Singer-songwriter Nick Gill released 3 albums and embarked on a 50-date tour before he finished high school. Upon graduation, the Alabama native decided to give Music City a go. “When I moved to Nashville, I felt bombarded by the music industry, another person with the same music career goal. I was at the end of my rope,” Gill confides. He decided to give up. At that very moment, he wrote the song “Row.” The tune’s uplifting message changed his life. Two days later, producer Ed Cash (Vince Gill, Matt Wertz, Amy Grant, Steven Curtis Chapman) contacted him. The duo collaborated on Waves Are Only Water, a stunning EP of Gill’s most poignant compositions couched in an elegantly spare and warmly organic production treatment.

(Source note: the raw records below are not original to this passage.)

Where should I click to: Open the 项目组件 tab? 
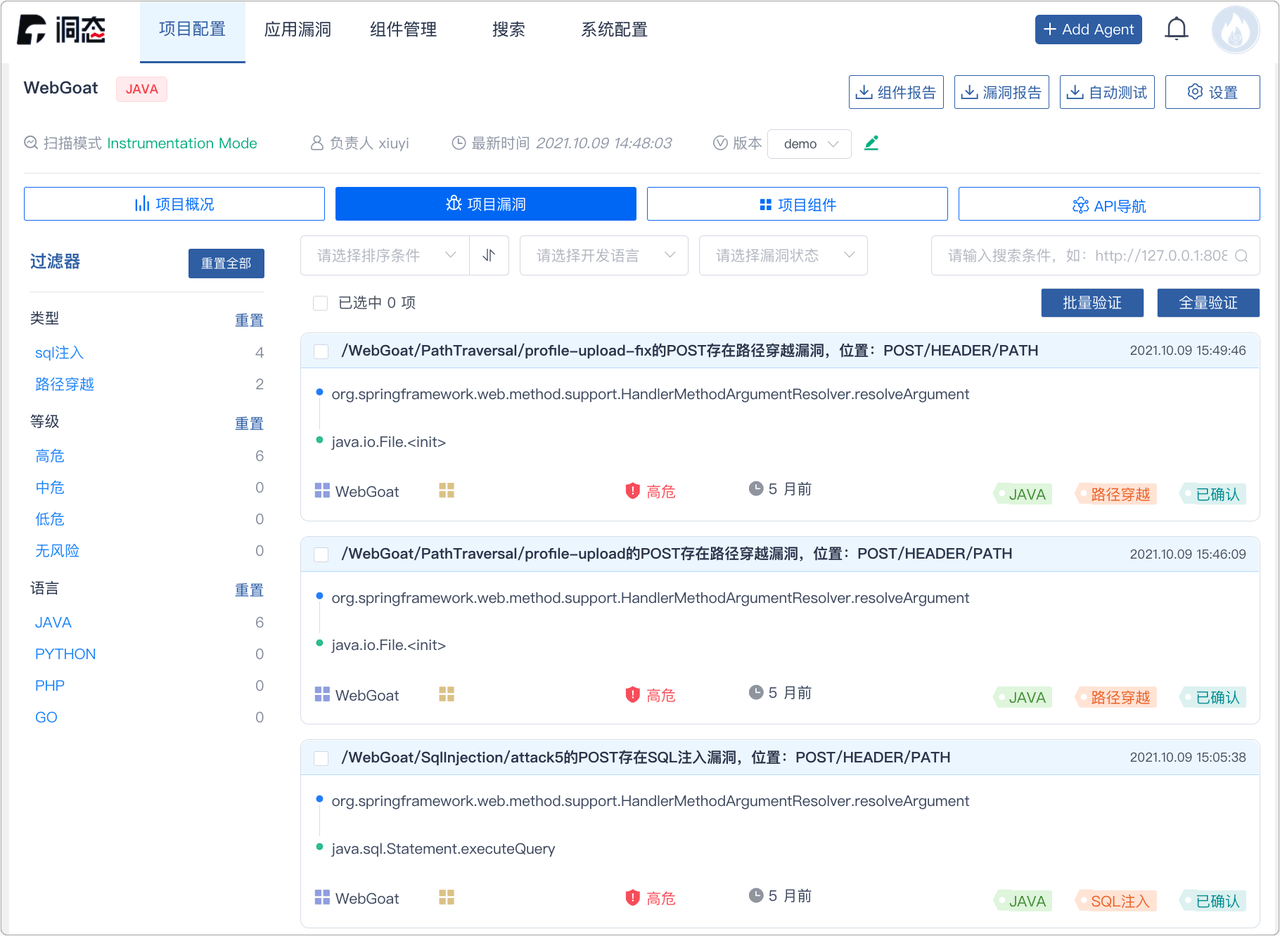[797, 204]
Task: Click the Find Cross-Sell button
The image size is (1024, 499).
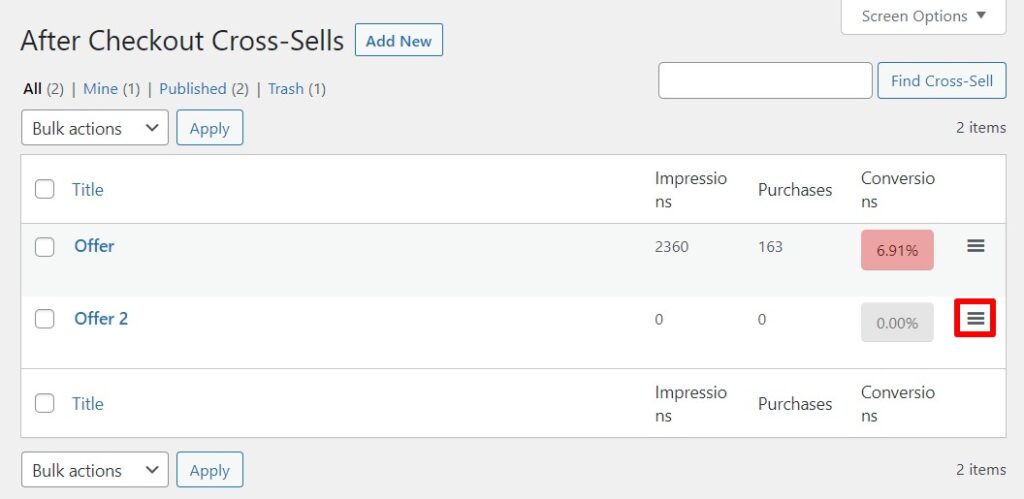Action: coord(941,81)
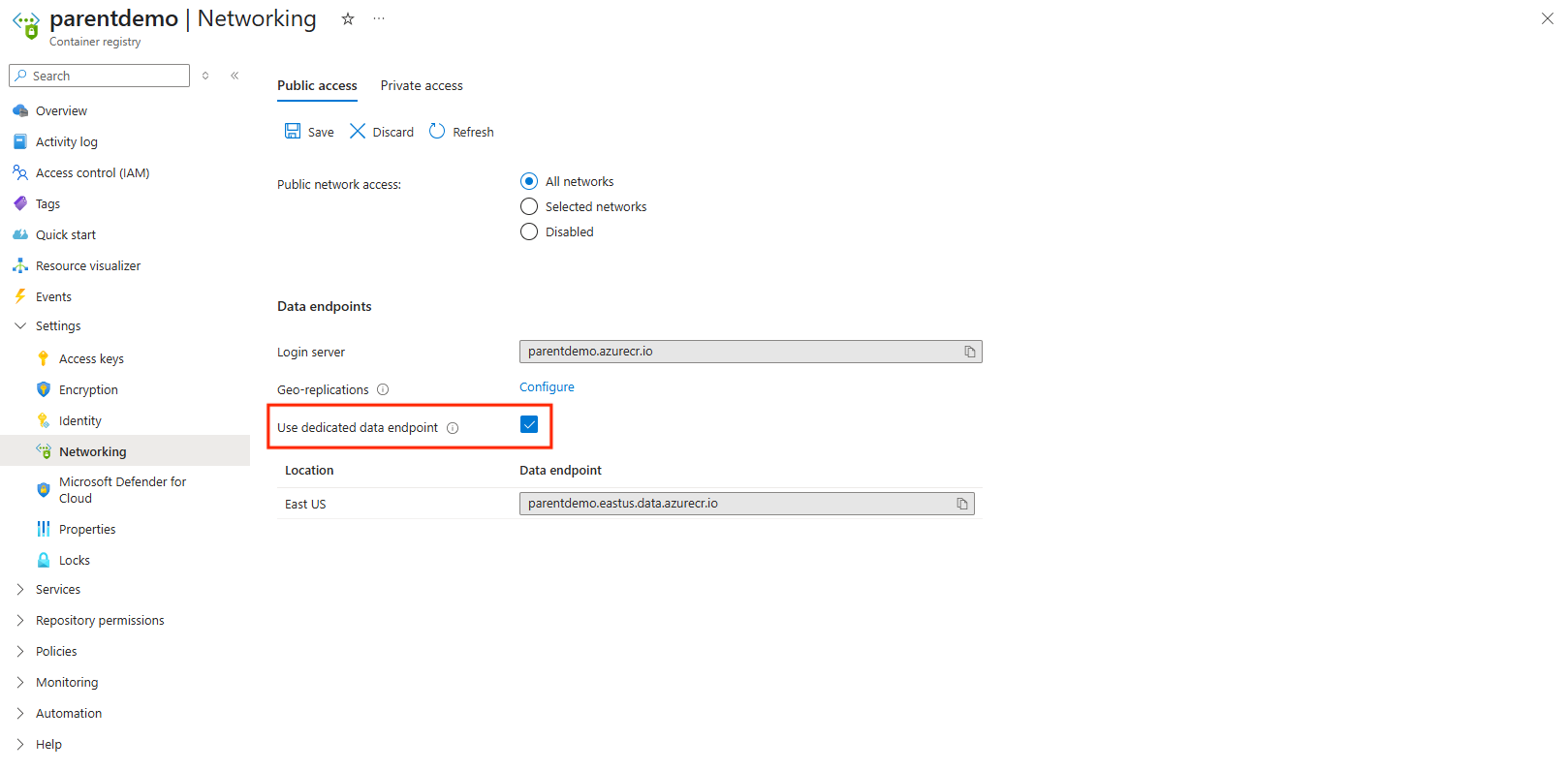Screen dimensions: 1568x770
Task: Switch to the Private access tab
Action: point(422,85)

The lyric in “Row,” “Waves are only water,” became Gill’s inner compass as he navigated life, and the music industry, with spiritually-centered ease. “Anything you’re going through, it’s just waves in the ocean, little ripples you can get through,” he says.
Nick Gill’s earnest and emotive pop-folk has garnered favorable comparisons to Jack Johnson, John Mayer, Dave Barnes, The Fray, Matt Nathanson, and Mat Kearney. Back home in Alabama, the Mobile Register called his previous album “a whale of a calling card.” Where Y’at Magazine has said: “Gill shows much promise musically as his career has only just begun. There’s great raw emotion communicated through his tracks enabling Gill to sound more like a young Jack Johnson rather than a high school student playing guitar.” Life Is Awesome gushed: “The sheer number of singer/songwriters trying to break into music can make it difficult for one to stand out without a clear differentiating factor. Enter Nick Gill.” Muzikreviews.com noted the: “The lyrical maturity of the album should also get the record some traction.” Legendary producer Ed Cash, who produced Waves Are Only Water, has said: “This is one of my favorite CDs I’ve worked on, it’s classic and timeless.”

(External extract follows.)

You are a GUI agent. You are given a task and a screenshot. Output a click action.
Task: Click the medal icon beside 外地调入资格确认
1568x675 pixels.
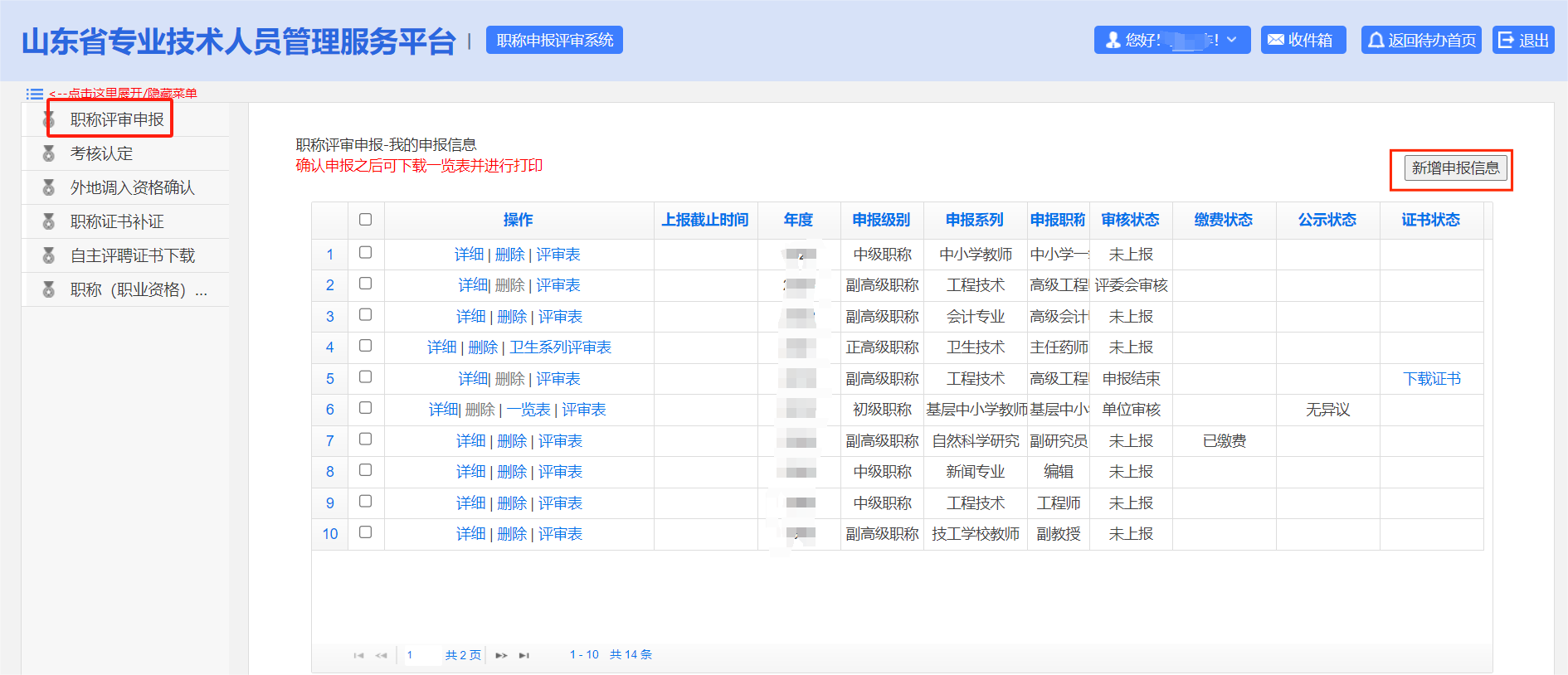coord(49,187)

“Wave Are Only Water is like a diary of the past 5 years, from high school to being out on my own,” Gill says. It’s a boldly candid look at love, life, loss, and growing up. “My main thing with lyrics is to always give hope. I like my songs to be positive and uplifting,” he reveals.
The stately and haunting “How It Feels”—with grand strings, tender guitar fingerpicking, and a crystalline piano melody—is a powerful tribute to a friend who took his own life, and within this mournful memoir, Gill finds light, a way to celebrate a life. With rich low tones reaching up to a honeyed falsetto he sings: I know that it hurts, definitely a tragedy, but remembering your life brings me back to the comedy, do you remember that night on Halloween when we drove through the town with all the beauty queens? “This was the first thing I played after I heard my best friend committed suicide,” Gill says. “It brought me closure.”

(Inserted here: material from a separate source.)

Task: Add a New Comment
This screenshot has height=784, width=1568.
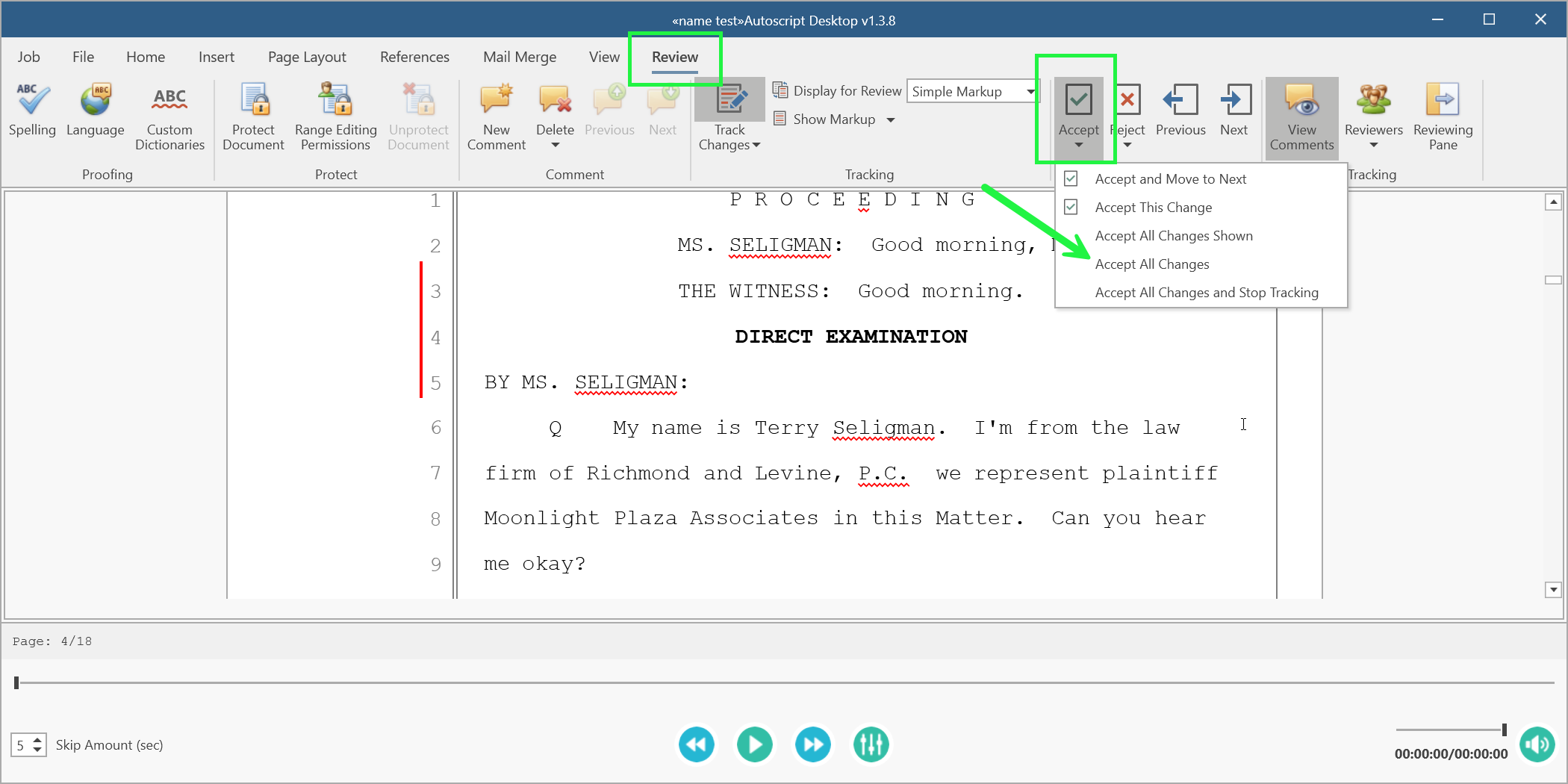Action: coord(496,117)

The goose-bump inducing love song “By The Way” has an airy ambience, with an atmospheric storm brewing beneath acoustic strums. It reaches its zenith with a soaring chorus. Here he sings with sweeping romantic sincerity: “By the way, you don’t need a pot of gold to show me that your love is gold, by the way, By the way, you know that you need the love tonight to make it all alright by the way.” “I wrote that about a girl I liked in high school. She actually walked into class while I was writing the lyrics,” Gill reveals.
The EP concludes with the gorgeous sun-peaking-through-the-clouds poise of “Summer In The Winter Time.” Gill’s lyrics here are unflinchingly positive, he sweetly sings: I made a picnic for you/I made a picnic for two/ come morning we’ll watch the sky turn from black to blue/you are my summer in the winter time/ you are the light that melts my frostbite.
Producer Ed Cash guided Gill back to positivity, and helped Gill find a shimmering and lean production aesthetic. “He challenged me to focus more on lyrics and leave hope in every song,” Gill says. Cash’s tasteful atmospheric embellishments underneath Gill’s expressive vocals and deft and tender guitar accompaniment lend the EP a modern classic vibe, Coldplay meets James Taylor.
“I started working on my first record in 8th grade. I wrote a song about my English teacher, she was crazy,” Gill says laughing, reflecting on his journey. Gill wrote and played all the instruments on this early effort which he recorded in his garage on an eight-track. By the time he was in high school, he did a 50-date Southern tour. “I would play until 3 in the morning, wake up at 7, and be at school at 8. It was tough but it was also a blast,” he says. “Looking back on my life, I see there is an order to my career that I can’t explain. This hasn’t been something I could map out myself.”